The People’s Bank of China announced last week that from the start of 2017, its China Foreign Exchange Trade System (CFETS) RMB currency basket would be expanded from 13 currencies to 24 currencies. The added currencies are the Korean won, Turkish lira, Mexican peso, South African rand, Hungarian forint, Polish zloty, Swedish krona, Danish krone, Norwegian krone, as well as the Saudi Arabian riyal and United Arab Emirates dirham, which are both pegged to the dollar. The practical effects of basket expansion on the CFETS RMB index are likely to be minor. Moreover, it is still unclear whether there is any real need for the RMB currency index announced in December 2015 or what purpose it serves. The use of an index based on a large currency basket is not user-friendly, and dollar’s central role remains in any case. On every trading day, the PBoC announces its daily “fixing” rate against the dollar, and allows yuan to fluctuate within a 2 % band from the fixing that does not trigger central bank’s automatic intervention. Market-makers report their anticipated fixing rate for the next day, which since the summer 2015 reform should be based on the previous day’s ending rate and forecast forex supply and demand in the markets. Besides the CFETS RMB index, the PBoC publishes indexes based on BIS and SDR currency baskets.

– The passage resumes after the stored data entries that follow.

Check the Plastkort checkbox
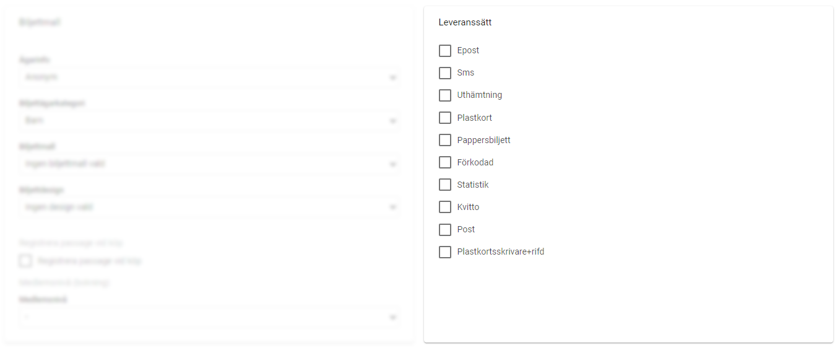The width and height of the screenshot is (840, 350). click(444, 118)
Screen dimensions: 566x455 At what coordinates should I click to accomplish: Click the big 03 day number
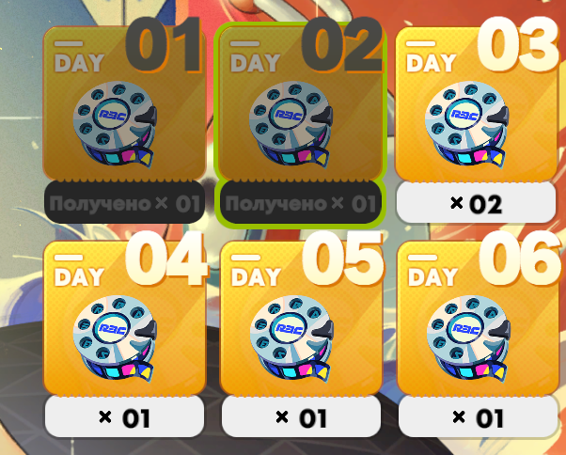pos(517,45)
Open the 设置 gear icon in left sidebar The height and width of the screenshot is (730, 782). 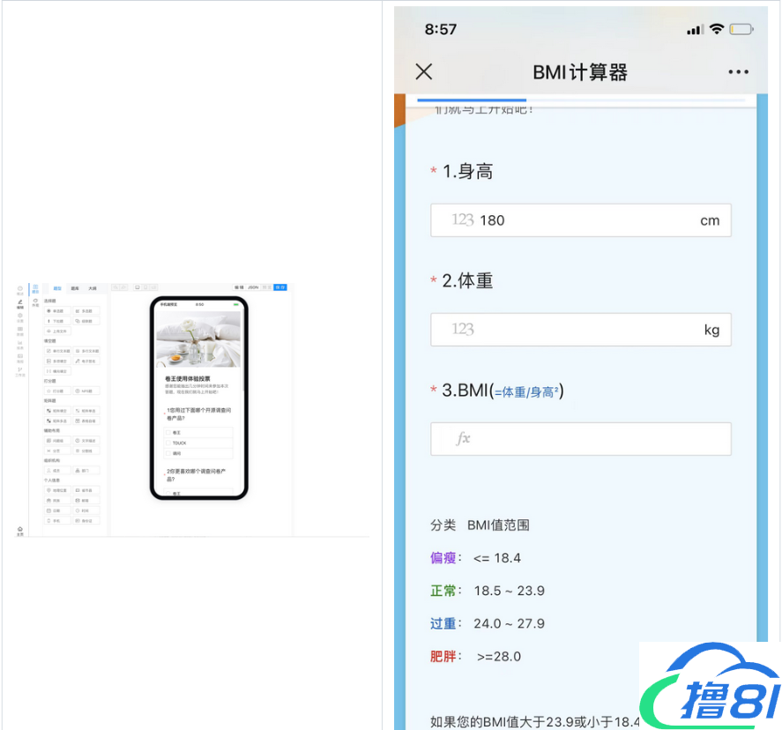pos(20,318)
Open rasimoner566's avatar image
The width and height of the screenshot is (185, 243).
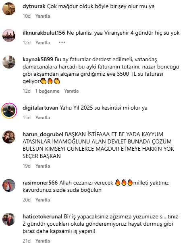tap(9, 185)
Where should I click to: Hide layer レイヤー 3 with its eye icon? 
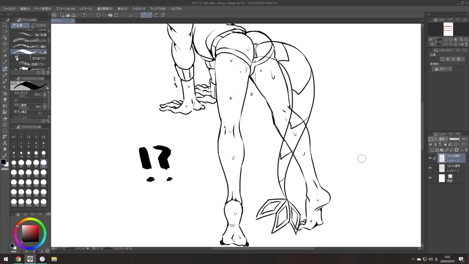click(x=430, y=158)
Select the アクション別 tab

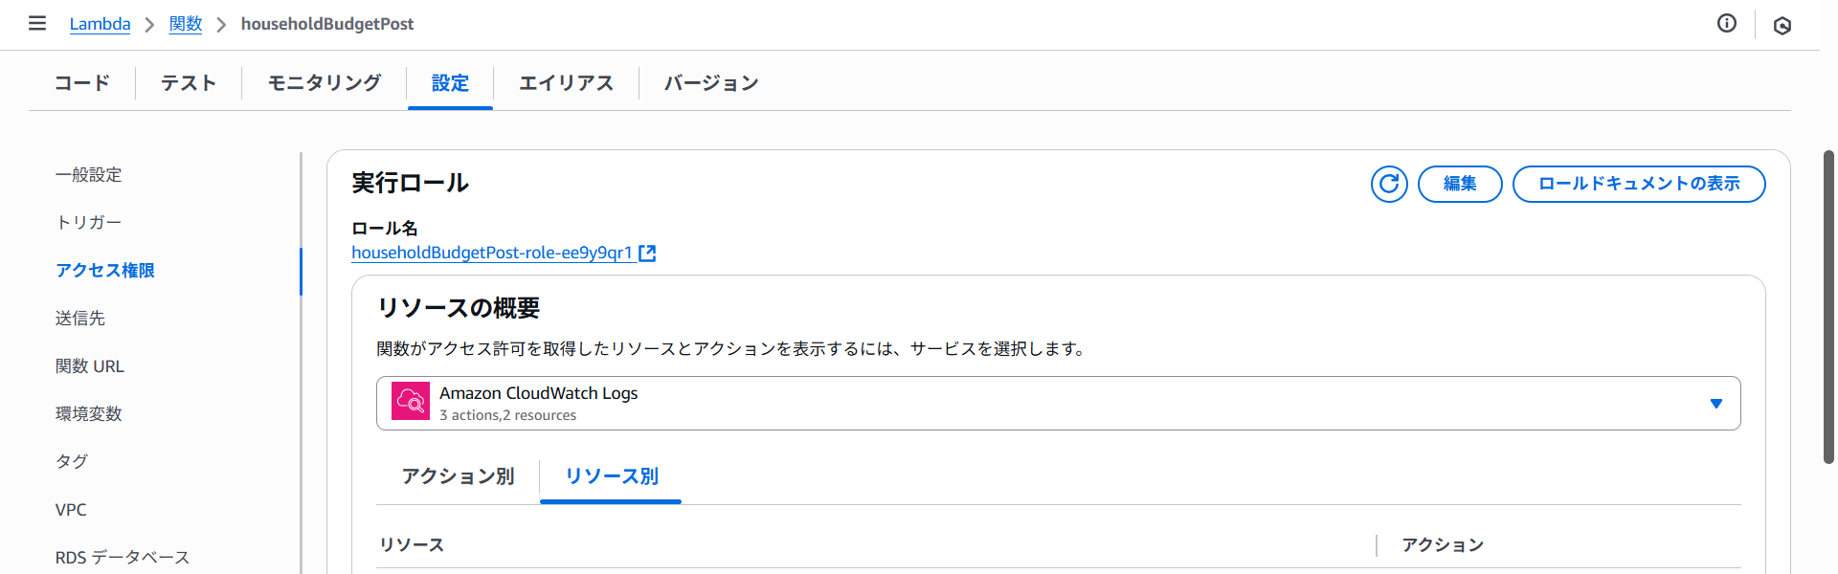tap(458, 476)
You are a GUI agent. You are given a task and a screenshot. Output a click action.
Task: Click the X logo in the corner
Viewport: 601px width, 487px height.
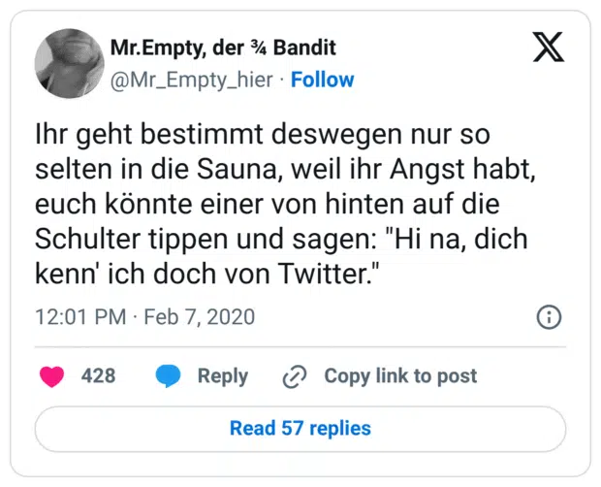[548, 47]
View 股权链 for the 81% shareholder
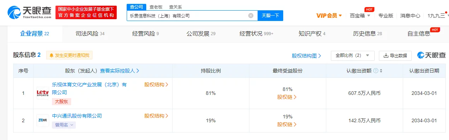The image size is (449, 140). pyautogui.click(x=287, y=97)
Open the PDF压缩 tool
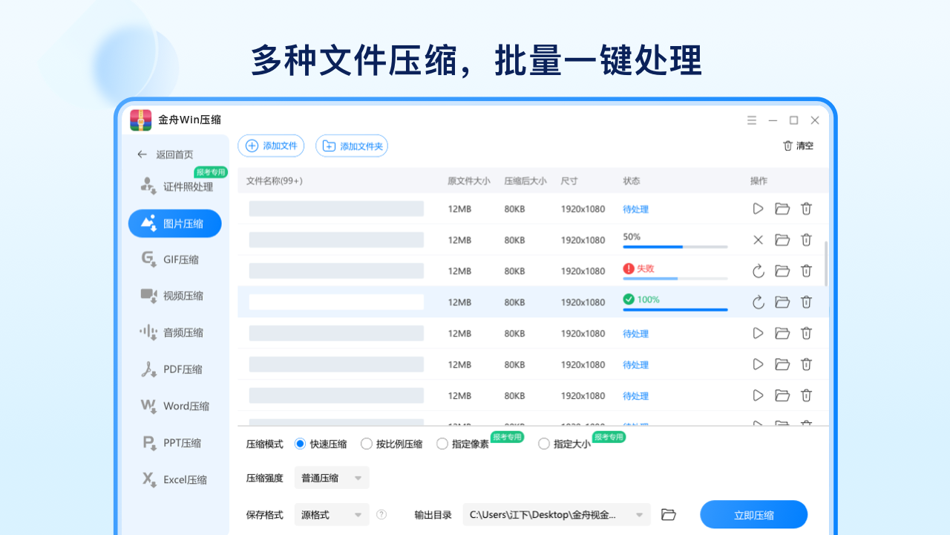Screen dimensions: 950x535 tap(180, 369)
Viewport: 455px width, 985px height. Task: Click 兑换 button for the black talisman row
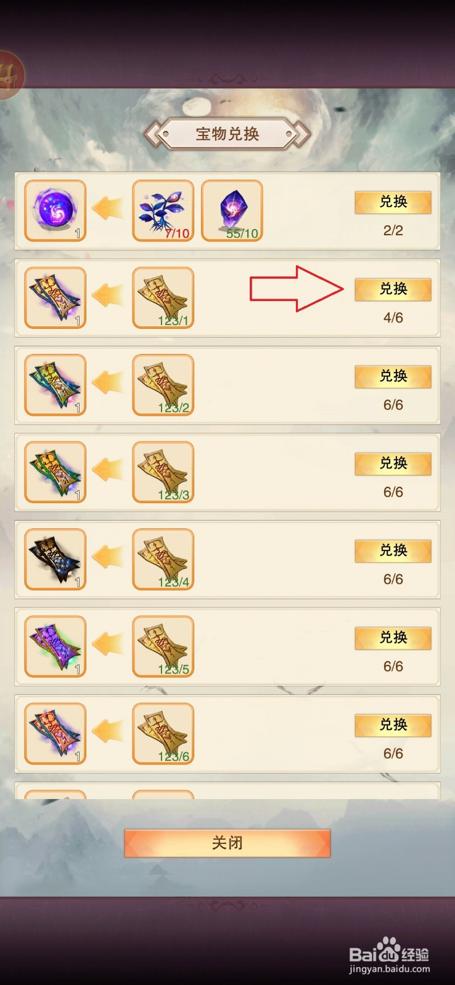pyautogui.click(x=393, y=551)
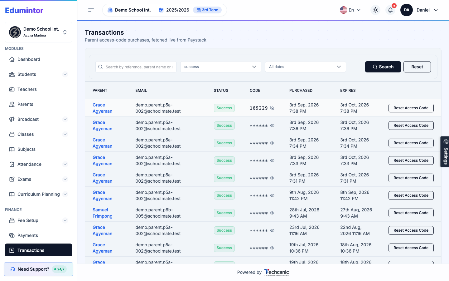This screenshot has width=449, height=281.
Task: Click the US flag language icon
Action: pyautogui.click(x=344, y=10)
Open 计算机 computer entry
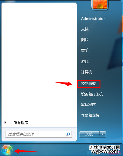The width and height of the screenshot is (123, 156). click(x=87, y=72)
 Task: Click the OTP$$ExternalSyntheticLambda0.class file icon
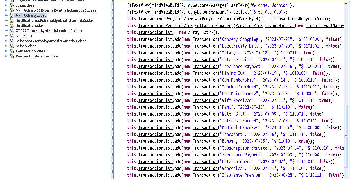click(x=12, y=31)
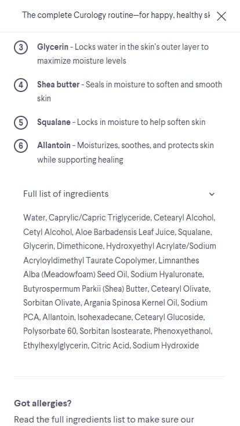Viewport: 240px width, 426px height.
Task: Click "Sodium Hyaluronate" in the ingredients paragraph
Action: (x=167, y=274)
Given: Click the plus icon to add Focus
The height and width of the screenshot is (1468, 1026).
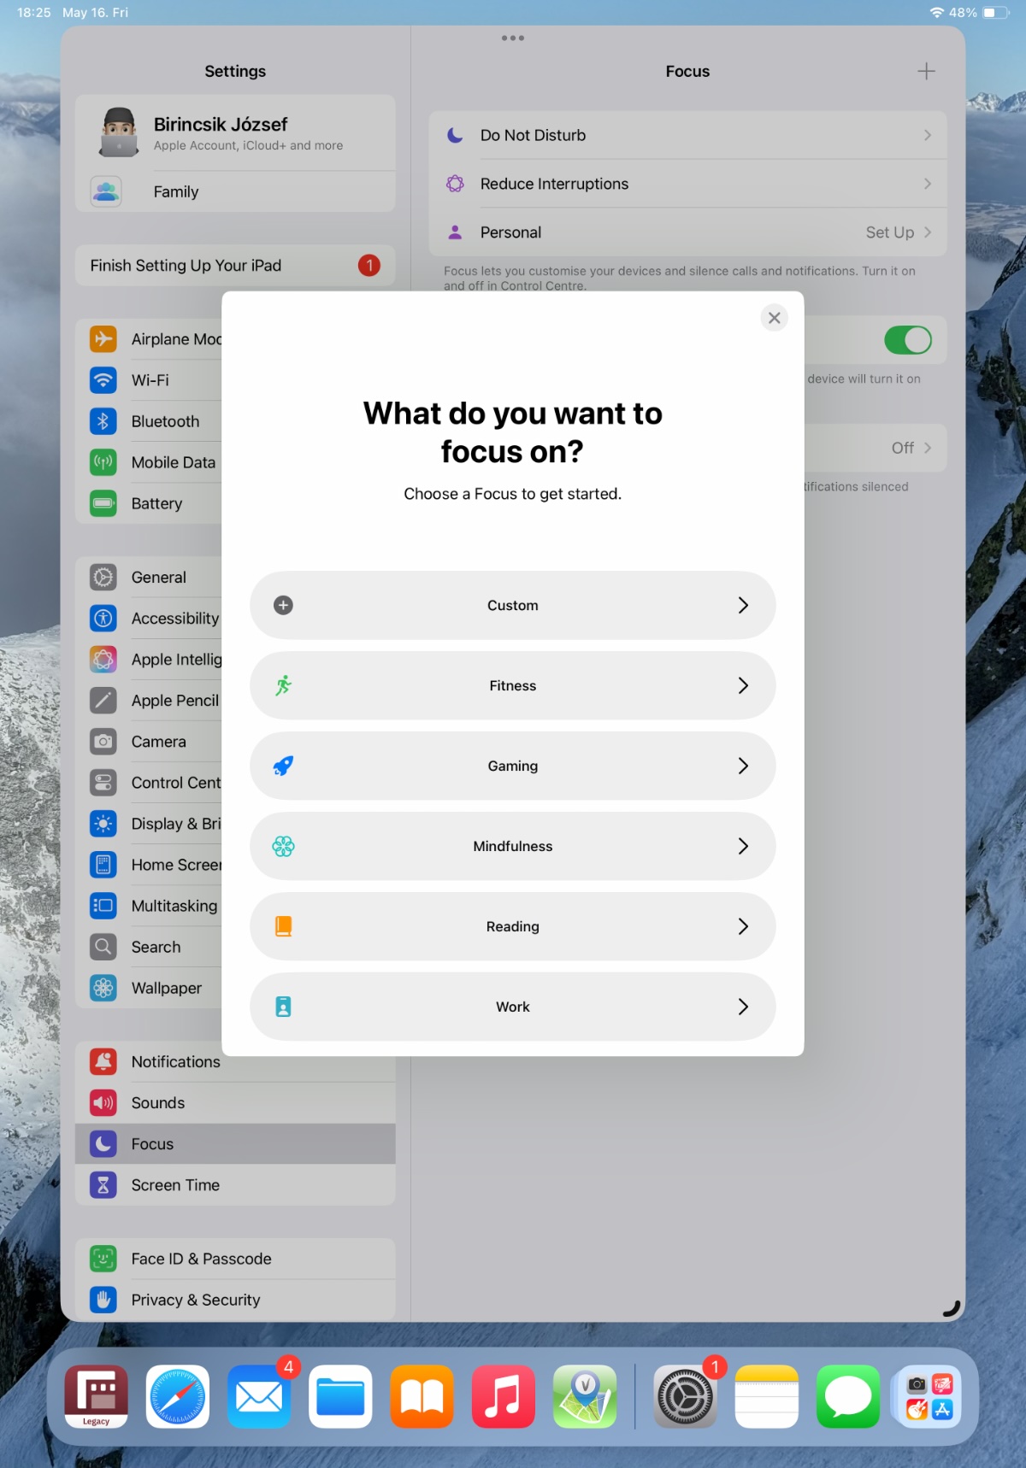Looking at the screenshot, I should click(926, 72).
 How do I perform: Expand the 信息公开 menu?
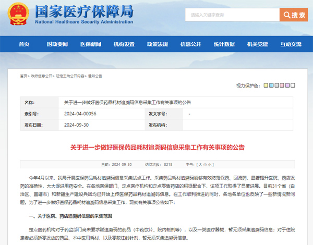tap(190, 44)
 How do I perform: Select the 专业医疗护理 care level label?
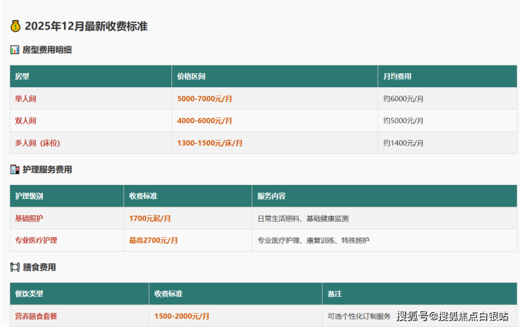click(37, 240)
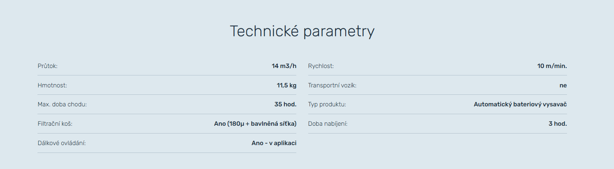Viewport: 614px width, 169px height.
Task: Select the 14 m3/h value
Action: (284, 66)
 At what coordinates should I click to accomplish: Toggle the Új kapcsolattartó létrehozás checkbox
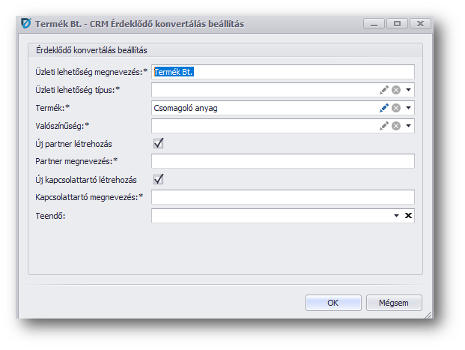click(158, 179)
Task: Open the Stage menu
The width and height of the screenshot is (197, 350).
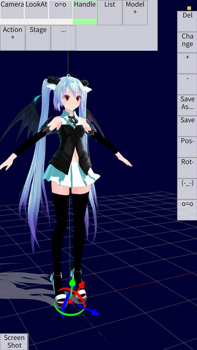Action: pos(38,38)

During 2016, uncertainty over the performance of the Chinese economy accelerated capital outflows and caused the yuan’s exchange rate to weaken 6 % against the dollar and 4 % against the euro. The real effective (trade-weighted) exchange rate, or REER, which reflects the price competitiveness of Chinese goods, was down 7 % y-o-y in November.
To quell depreciation pressure on the yuan, China has tightened capital controls and increased their oversight as well as intervened in forex markets. Interest rates are rising on both domestic money markets and in Hong Kong, where the offshore CNH 7-day interbank rate today (Jan. 5) rose to 18 %. Media reports suggest that China is planning further measures to deal with depreciation pressure on the yuan. The yuan’s exchange rate has strengthened in recent days. Today, one dollar bought 6.88 yuan and one euro 7.26 yuan.